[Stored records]
══════════

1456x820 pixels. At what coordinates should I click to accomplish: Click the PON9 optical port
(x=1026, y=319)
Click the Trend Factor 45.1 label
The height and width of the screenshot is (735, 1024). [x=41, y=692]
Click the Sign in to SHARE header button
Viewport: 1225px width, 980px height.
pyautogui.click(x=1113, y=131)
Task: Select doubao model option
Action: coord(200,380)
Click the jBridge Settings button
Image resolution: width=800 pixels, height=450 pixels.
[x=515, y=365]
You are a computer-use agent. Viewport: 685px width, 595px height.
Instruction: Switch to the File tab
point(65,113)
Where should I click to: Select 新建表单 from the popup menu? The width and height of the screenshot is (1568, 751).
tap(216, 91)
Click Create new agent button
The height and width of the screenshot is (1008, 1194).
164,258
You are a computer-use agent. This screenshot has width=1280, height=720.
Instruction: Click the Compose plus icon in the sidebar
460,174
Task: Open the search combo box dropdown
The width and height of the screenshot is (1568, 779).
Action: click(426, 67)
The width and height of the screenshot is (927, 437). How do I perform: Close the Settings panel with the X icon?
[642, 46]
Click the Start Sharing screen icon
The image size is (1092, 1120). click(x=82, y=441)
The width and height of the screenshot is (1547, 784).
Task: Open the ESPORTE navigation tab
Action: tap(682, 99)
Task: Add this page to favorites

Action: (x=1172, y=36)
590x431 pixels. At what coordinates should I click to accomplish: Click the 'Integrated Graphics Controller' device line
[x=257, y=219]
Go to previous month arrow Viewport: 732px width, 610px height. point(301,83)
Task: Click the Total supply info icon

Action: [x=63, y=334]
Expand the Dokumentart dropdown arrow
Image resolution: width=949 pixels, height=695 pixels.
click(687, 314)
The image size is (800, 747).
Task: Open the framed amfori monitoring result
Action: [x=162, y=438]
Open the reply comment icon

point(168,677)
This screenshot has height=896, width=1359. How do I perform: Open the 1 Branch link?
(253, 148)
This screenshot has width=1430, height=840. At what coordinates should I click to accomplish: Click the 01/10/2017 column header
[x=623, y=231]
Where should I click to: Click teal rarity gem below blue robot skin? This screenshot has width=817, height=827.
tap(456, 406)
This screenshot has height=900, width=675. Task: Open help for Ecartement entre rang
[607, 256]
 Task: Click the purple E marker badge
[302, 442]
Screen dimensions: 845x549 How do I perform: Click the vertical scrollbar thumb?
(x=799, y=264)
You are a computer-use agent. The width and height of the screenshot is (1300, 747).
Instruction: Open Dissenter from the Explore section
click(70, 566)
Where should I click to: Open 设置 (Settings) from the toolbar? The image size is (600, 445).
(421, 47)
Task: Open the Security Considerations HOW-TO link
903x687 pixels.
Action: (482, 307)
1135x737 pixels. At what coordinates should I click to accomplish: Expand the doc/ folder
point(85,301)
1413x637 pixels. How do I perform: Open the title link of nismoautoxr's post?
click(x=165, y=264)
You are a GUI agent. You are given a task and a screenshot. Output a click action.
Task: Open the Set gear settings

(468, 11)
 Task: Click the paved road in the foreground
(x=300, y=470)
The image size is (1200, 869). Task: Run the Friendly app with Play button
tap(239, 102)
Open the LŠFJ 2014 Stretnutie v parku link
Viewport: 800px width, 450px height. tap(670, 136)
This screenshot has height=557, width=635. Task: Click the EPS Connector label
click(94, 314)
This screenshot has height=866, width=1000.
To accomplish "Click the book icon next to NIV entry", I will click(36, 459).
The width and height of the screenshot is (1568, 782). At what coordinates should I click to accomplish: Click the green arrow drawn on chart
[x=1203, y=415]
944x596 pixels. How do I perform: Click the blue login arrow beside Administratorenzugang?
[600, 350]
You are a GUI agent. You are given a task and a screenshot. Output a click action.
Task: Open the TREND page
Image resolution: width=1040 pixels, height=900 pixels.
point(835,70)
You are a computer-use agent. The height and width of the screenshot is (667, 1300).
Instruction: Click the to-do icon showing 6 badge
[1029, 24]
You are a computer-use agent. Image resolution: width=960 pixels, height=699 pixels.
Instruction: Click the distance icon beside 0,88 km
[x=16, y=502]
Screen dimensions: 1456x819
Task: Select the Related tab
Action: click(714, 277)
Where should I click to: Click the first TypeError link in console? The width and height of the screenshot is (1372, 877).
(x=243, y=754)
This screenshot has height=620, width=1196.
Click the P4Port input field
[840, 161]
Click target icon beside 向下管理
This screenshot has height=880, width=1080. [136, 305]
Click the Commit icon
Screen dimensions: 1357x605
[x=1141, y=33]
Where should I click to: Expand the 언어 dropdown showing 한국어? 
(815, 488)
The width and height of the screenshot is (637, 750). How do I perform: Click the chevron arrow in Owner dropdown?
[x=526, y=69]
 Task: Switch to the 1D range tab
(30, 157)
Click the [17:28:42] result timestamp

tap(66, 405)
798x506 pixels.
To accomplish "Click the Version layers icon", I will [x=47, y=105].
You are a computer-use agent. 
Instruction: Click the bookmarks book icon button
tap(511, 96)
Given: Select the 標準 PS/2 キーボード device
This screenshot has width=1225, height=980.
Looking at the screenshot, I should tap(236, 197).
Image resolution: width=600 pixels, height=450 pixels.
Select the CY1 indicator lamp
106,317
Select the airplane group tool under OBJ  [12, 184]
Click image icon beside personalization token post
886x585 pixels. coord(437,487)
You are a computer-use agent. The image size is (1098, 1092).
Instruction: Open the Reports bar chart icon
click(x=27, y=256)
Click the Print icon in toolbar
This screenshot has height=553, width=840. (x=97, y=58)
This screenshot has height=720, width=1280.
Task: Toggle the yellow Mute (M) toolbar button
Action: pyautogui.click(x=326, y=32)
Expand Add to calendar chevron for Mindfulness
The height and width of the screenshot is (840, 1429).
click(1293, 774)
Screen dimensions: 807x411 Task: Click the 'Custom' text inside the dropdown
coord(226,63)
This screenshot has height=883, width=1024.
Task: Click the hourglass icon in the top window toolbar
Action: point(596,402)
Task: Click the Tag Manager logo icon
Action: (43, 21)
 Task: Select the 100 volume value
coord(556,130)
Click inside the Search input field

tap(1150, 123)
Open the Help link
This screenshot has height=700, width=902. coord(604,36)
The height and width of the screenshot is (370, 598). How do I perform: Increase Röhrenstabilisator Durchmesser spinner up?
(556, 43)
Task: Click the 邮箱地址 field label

══════════

■ Problem
Each line from the top of the records down to the one with "Click the jBridge Settings button" must be retyped exactly; include both ends and nothing else.

■ Reply
1456x820 pixels. At what coordinates should I click to accomplish: Click the PON9 optical port
(x=1026, y=319)
Click the Trend Factor 45.1 label
The height and width of the screenshot is (735, 1024). [x=41, y=692]
Click the Sign in to SHARE header button
Viewport: 1225px width, 980px height.
pyautogui.click(x=1113, y=131)
Task: Select doubao model option
Action: coord(200,380)
Click the jBridge Settings button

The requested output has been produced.